Short task 1: Please copy the records word for word, starting at the line that contains "You are a computer-use agent. The image" and ending at the end of the records, leaving out the pictures.

Selected text:
BEGIN

# Notes from Week V

## Manipulating Compliance

Suppose that we run an experiment in which some units are assigned to control ($$Z=0$$), others to a condition in which minimal effort is made to treat units ($$Z=1$$), and a third condition in which maximal effort is made to treat units ($$Z=2$$). In essence, we are manipulating compliance rates, and want to compare treatment effects for different types of compliers. Under one-sided non-compliance, we can define types and estimands.

### Defining Types

Type Z=0 Z=1 Z=2
Never Takers 0 0 0
Minimal Compliers 0 1 1
Maximal Compliers 0 0 1

### Estimands

• To estimate treatment effect on all compliers, compare the second treatment group to the control group:

$$E[Y_i | Z = 2] - E[Y_i | Z = 0]$$

$$= E[Y_i(0) | Z=2, NT]\pi_{NT} + E[Y_i(1) | Z=2, Min]\pi_{Min} + E[Y_i(1) | Z=2, Max]\pi_{Max}$$

$$- \{E[Y_i(0) | Z=0, NT]\pi_{NT} - E[Y_i(0) | Z=0, Min]\pi_{Min} - E[Y_i(0) | Z=0, Max]\pi_{Max}\}$$

Because of random assignment, each experimental group is a “random subset” of the population with similar proportions of each type ($$\pi$$’s). Due to the excludability assumption, $$E[Y_i(0) | Z=2, NT] = E[Y_i(0) | Z=0, NT]$$. This is because potential outcomes respond to $$d$$, not $$z$$, and $$d(z=2) = d(z=0) = 0$$ for never takers.

END

Material to process:

BEGIN

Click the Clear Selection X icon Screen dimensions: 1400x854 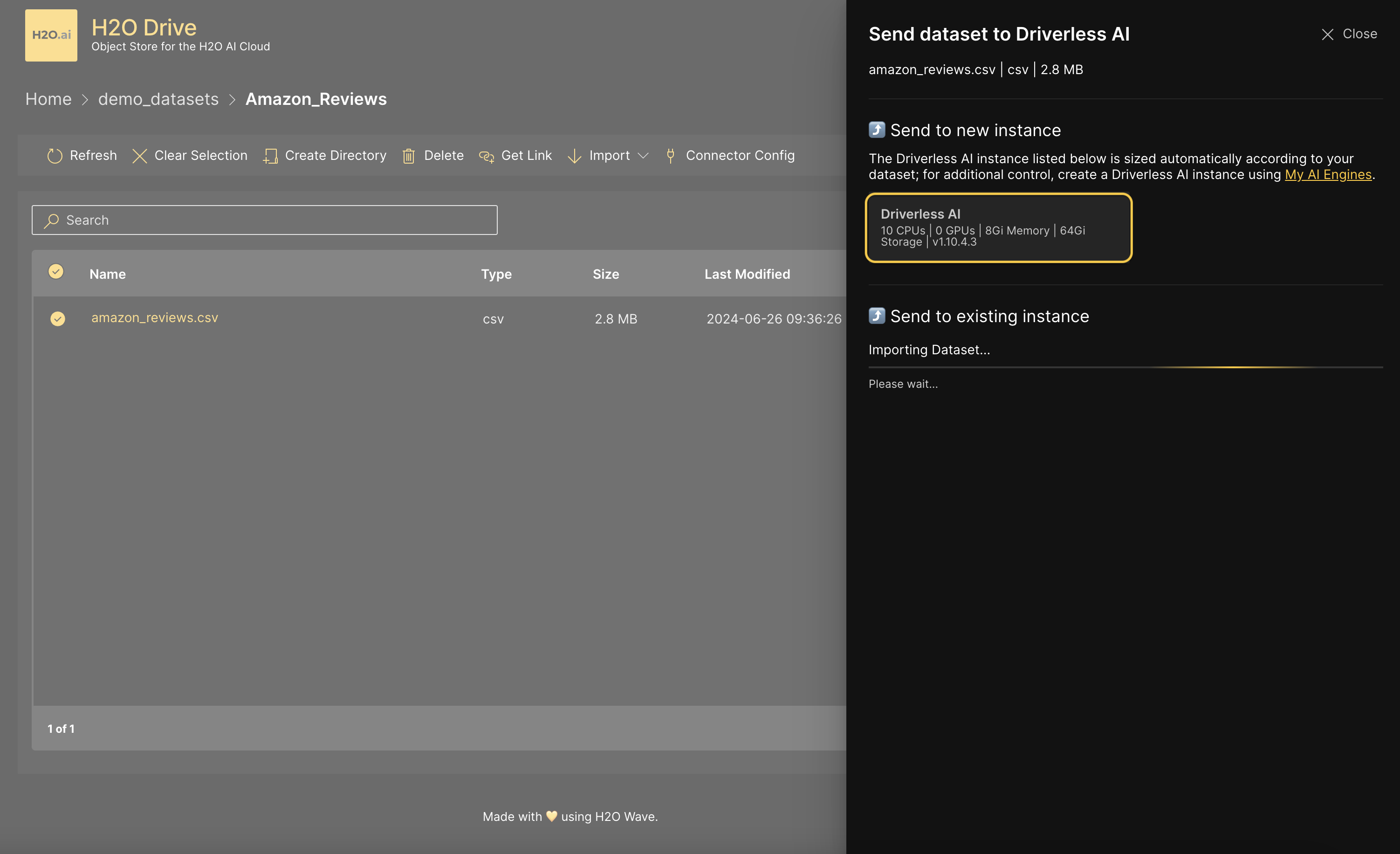click(139, 156)
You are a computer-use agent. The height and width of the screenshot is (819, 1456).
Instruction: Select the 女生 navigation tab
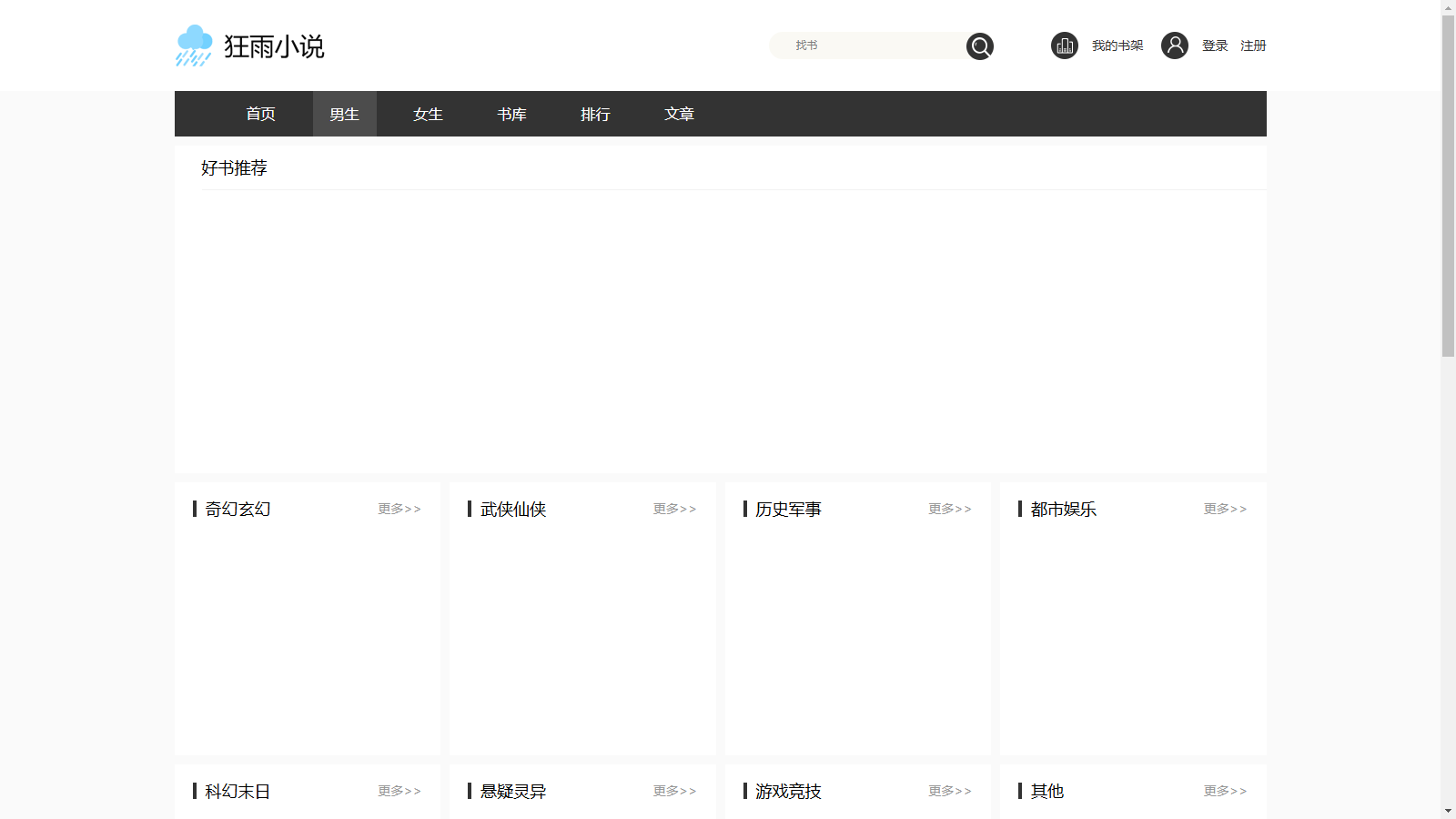coord(428,114)
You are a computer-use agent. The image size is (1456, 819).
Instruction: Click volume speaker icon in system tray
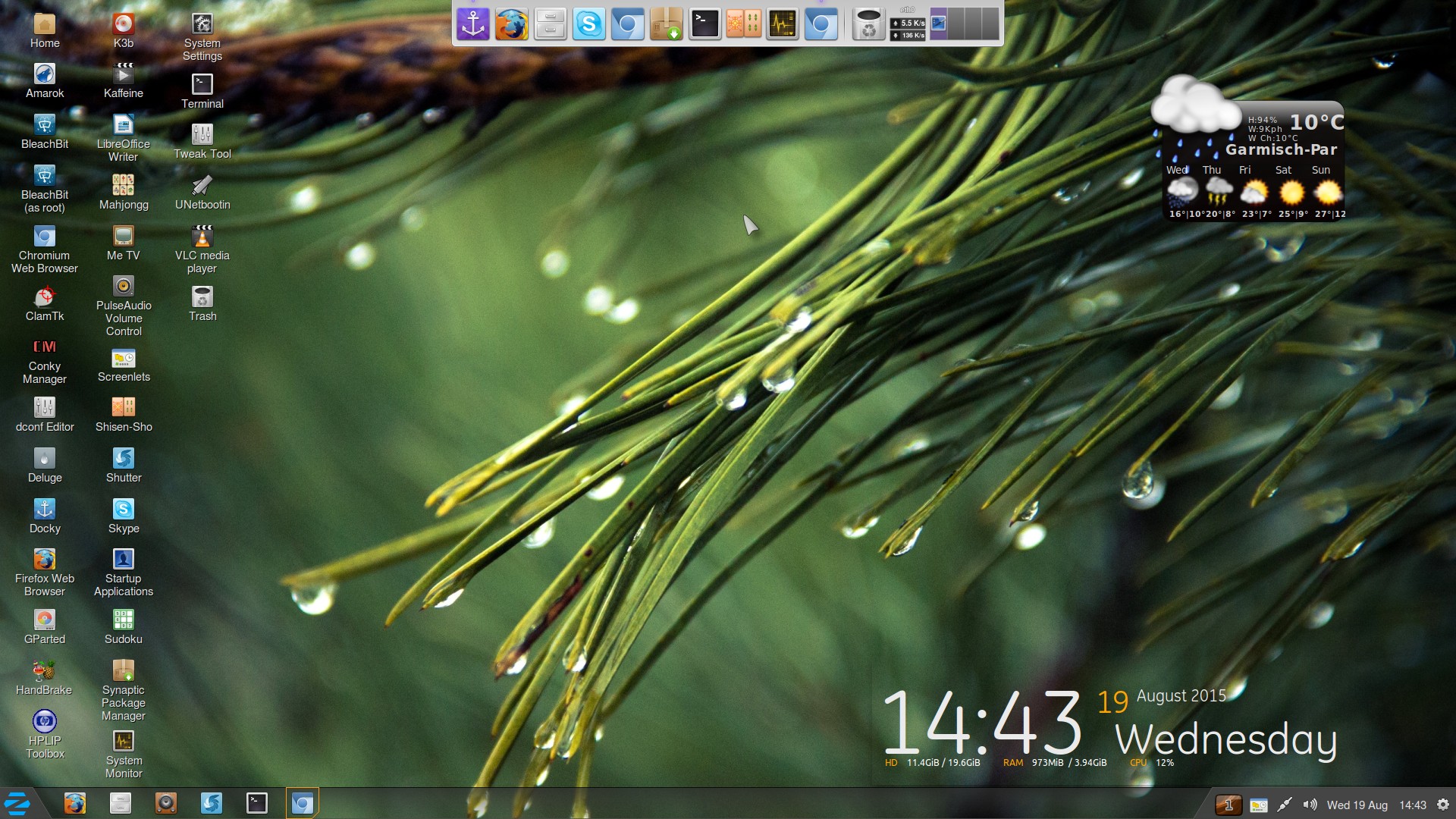(x=1310, y=805)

END

Short task 2: In the notes on manipulating compliance, why is the expected untreated outcome for never takers the same in the Z=2 group as in the Z=0 group?

Full solution 1:
You are a computer-use agent. The image size is (1456, 819).
Instruction: Click volume speaker icon in system tray
(x=1310, y=805)

Full solution 2: This follows from the excludability assumption: potential outcomes respond to d, not z. Never takers have d(z=2) = d(z=0) = 0, so their expected outcome under no treatment is the same in both groups.